Denise Herzing, founder of the Wild Dolphin Project, and her colleagues have been trying two-way communication with dolphins since 1998. Success, thus far, has been limited. Using sounds and behaviors collected over 26 years, they first tried playing artificial sounds back to the dolphins. Next, they trained the dolphins to use a sort of underwater “keyboard.” The keyboard had four large icons to which the dolphins could point to and, in doing so, make requests to their trainers. They could ask for a toy to play with or to ride the bow wave of a trainer’s boat, for example. The researchers achieved some success but, as Herzing told the New Scientist, it wasn’t “dolphin-friendly” enough.

For the next phase in learning dolphin-speak Herzing is going high-tech. She’s collaborating with Georgia Tech artificial intelligence scientist Thad Starner on what they call the Catacean Hearing and Telemetry (CHAT) project. The idea behind CHAT is to “co-create” a language with the dolphins using the sounds that dolphins normally use to communicate with each other. Once the dolphins have learned the "words," the researchers hope to eavesdrop and pick up other "words"–real ones that the dolphins use during their normal communication.

The versatile sound-making abilities of dolphins poses a major challenge for CHAT. Dolphins can make sounds of frequencies up to 200 kilohertz. That’s about 10 times the highest pitch that humans can hear. Dolphins can also shift a signal’s pitch or maintain it for extended periods of time. In addition, they can change the direction of projected sounds without moving their heads, making it hard for researchers to identify which dolphin said what so that they can correlate the sounds with specific behaviors.

The recording device being built by Starner and his students includes two hyrdophones and a data storage computer about the size of a smartphone. The hydrophones are capable of picking up the full range of dolphin sounds. An LED in the diver’s mask will light up and indicate from which direction–thereby which dolphin–sounds are coming from. A handheld device called a Twiddler acts as both a mouse and a keyboard and allows the diver to select the sounds to be played back to the dolphin–that is, to decide what to “say.”

The initial “conversations” will involve eight “words” invented by the research team. “Seaweed” and “bow wave ride” are two examples.
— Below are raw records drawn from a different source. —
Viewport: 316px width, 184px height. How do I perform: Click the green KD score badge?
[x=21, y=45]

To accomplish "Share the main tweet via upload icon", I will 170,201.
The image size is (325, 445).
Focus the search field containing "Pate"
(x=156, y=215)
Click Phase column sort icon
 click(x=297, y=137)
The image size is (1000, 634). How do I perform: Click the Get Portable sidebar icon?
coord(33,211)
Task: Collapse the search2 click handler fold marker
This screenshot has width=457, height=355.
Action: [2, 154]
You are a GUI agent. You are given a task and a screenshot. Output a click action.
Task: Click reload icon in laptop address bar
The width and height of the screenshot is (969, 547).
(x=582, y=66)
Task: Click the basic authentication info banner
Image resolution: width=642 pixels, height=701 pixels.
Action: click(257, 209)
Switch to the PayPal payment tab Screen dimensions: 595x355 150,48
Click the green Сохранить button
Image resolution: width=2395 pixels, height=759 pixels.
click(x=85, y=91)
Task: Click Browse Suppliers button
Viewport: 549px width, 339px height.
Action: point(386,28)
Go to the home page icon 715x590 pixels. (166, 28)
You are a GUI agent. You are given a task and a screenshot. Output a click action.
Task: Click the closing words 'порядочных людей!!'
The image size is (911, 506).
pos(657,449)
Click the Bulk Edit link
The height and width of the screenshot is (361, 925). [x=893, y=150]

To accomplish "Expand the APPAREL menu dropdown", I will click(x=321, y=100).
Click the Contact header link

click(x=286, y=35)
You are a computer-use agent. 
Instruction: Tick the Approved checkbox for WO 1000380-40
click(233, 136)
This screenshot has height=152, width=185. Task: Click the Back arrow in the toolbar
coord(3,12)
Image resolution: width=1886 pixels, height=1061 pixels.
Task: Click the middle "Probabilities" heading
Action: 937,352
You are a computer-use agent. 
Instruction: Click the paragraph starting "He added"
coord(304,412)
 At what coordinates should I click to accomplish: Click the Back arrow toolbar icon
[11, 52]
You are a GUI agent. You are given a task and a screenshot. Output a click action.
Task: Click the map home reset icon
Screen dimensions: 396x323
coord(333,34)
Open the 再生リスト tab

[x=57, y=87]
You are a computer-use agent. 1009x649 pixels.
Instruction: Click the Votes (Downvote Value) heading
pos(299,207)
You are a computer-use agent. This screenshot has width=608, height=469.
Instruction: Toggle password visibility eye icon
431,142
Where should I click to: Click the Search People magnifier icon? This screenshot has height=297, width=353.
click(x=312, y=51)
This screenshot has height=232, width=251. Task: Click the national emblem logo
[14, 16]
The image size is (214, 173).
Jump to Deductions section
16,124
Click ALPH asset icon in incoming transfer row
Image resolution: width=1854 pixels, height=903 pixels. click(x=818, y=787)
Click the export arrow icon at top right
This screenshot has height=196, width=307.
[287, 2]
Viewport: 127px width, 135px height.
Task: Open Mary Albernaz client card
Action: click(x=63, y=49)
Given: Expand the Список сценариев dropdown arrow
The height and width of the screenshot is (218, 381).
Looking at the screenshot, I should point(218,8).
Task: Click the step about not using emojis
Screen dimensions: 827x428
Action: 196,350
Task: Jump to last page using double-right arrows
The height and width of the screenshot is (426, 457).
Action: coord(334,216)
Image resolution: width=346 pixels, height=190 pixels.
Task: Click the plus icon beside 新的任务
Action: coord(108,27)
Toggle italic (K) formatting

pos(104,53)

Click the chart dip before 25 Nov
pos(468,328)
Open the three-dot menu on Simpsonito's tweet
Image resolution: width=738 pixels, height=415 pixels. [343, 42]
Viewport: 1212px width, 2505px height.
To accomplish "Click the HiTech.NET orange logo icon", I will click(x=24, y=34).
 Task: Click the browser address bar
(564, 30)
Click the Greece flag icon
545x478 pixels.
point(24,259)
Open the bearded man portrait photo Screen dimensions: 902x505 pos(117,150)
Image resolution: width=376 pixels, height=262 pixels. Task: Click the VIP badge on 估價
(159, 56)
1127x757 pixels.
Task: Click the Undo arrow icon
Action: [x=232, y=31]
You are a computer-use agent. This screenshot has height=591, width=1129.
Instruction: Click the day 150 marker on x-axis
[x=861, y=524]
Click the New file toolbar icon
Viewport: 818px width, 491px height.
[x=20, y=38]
The researchers will then use software to listen and see if the dolphins can successfully mimic the learned sounds. If they can, the CHAT team will then listen for new words, the “fundamental units” of dolphinese.

Needless to say, trying to parse out the bare words of an animal language is an incredible challenge. To aid their human ears, the team is using pattern detector software developed by Starner and a former student, David Minnen. The software was designed to pick out “interesting features” from any kind of data, not just dolphin sounds. They tested the software by analyzing a video of sign-language. The software successfully labeled 23 out of 40 distinct signs shown. It could also identify the start and the end of the signing session. It even picked up head scratching. They also tested the software on a person exercising. Through accelerometers worn by the person, the software was able to “discover” the basic unit of repetition–dumb-bell curls–even though it’d never encountered iron-pumping sorts of data. They hope that the software in the same way will be able to “discover” the “fundamental units” of the dolphins’ language. Assuming the dolphins can mimic the words, and assuming the software can recognize the dolphins’ sounds, it becomes a matter of decoding what the dolphins say in between. To do that, the team will have to both identify the fundamental units of the dolphins’ language and associate those units with behavior.

Yeah, good luck with that.

Maybe we think that dolphins are smarter than they actually are. Maybe we think we’re smarter than we actually are. Whatever the case may be, I’m pretty psyched about the CHAT team’s research if only for the fact that dolphins, along with some primates, represent our best bet at ever breaking the cross-species language barrier.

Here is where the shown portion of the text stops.